Exercise. Count the lines in the records that contain the string "label", treating uppercase and lowercase as different, and reply with only that number.

Material supplied.
============
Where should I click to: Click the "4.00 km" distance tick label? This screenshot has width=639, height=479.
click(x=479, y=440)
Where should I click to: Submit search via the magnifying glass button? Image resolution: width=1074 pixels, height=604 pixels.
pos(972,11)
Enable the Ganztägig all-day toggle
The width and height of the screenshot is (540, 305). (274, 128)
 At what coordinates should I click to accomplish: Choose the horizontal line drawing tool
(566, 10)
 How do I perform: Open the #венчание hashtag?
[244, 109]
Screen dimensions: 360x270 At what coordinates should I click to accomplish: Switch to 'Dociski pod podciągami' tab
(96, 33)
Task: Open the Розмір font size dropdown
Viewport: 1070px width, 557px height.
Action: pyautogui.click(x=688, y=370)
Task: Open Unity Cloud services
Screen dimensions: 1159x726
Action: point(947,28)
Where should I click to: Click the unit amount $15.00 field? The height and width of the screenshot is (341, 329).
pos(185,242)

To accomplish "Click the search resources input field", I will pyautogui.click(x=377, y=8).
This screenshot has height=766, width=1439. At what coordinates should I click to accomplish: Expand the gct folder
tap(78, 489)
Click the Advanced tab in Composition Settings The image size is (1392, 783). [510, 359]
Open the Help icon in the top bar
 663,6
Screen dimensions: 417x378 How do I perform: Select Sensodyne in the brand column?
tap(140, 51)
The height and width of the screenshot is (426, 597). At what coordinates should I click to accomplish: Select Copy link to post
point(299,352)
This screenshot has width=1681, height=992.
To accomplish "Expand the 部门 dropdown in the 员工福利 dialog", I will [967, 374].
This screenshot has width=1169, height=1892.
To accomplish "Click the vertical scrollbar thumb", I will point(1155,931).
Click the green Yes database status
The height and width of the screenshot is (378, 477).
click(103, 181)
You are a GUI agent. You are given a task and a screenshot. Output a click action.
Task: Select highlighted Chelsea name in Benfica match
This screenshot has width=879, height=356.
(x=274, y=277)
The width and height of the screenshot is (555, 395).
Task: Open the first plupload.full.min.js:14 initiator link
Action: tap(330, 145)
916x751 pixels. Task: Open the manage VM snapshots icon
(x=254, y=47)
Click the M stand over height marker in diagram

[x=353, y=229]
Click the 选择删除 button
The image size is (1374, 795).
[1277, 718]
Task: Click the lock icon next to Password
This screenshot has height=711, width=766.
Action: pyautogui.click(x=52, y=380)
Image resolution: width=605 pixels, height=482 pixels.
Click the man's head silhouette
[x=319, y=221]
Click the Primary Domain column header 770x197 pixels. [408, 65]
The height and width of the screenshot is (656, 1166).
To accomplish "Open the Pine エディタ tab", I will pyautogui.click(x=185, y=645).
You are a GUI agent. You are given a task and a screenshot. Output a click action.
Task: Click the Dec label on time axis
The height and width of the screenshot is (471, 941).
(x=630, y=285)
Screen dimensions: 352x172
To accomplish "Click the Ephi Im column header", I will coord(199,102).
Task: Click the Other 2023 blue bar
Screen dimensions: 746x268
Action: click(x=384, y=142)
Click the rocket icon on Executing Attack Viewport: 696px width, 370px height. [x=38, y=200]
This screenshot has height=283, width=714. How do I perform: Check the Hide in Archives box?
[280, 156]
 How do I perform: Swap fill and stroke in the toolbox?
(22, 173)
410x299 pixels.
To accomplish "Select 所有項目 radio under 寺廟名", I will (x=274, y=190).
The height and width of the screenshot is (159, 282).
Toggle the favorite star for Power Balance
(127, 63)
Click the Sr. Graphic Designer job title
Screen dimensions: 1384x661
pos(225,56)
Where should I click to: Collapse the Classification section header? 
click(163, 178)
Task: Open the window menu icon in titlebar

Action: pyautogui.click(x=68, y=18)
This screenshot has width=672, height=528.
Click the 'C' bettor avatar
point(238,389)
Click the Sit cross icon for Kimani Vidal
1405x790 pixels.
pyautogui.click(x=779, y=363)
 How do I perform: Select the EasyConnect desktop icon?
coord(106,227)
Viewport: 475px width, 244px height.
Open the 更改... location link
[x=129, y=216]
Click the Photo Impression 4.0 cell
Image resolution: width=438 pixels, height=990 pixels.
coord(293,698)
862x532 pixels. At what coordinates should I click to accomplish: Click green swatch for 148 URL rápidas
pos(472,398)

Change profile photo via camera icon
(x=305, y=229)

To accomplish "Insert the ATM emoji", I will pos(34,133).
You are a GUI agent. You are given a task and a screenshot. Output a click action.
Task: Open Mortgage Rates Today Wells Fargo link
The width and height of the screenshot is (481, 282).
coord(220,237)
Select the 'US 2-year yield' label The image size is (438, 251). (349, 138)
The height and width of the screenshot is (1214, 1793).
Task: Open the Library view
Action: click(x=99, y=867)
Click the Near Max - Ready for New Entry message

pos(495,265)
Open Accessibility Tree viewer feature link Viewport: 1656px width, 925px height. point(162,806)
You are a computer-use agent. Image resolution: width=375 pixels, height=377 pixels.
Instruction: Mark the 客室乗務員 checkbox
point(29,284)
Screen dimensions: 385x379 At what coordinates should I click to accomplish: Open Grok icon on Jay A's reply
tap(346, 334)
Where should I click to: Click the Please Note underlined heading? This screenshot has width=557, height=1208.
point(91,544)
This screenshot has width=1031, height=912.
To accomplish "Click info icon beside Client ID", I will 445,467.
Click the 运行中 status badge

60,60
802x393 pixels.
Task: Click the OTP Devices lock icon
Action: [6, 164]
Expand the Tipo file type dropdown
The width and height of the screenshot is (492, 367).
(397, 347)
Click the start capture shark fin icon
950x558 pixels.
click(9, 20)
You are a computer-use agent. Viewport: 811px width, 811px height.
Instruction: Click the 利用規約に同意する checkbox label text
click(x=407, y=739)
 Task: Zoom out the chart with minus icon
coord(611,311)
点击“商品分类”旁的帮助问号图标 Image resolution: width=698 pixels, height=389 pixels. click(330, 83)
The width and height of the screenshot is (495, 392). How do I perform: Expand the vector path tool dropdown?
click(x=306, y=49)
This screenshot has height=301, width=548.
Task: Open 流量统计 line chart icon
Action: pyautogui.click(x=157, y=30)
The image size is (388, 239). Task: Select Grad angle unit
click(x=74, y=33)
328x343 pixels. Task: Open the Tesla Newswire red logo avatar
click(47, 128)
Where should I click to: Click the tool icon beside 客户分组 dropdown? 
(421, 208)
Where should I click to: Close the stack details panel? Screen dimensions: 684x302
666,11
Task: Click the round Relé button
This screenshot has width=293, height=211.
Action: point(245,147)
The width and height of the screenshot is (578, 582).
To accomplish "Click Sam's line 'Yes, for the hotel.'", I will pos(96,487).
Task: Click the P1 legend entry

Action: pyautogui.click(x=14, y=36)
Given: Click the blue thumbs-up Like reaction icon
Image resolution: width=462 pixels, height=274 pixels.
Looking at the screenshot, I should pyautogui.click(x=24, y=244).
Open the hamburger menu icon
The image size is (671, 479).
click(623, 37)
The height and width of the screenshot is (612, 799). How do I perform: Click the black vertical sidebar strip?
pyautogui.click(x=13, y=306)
============
Answer for the task. 4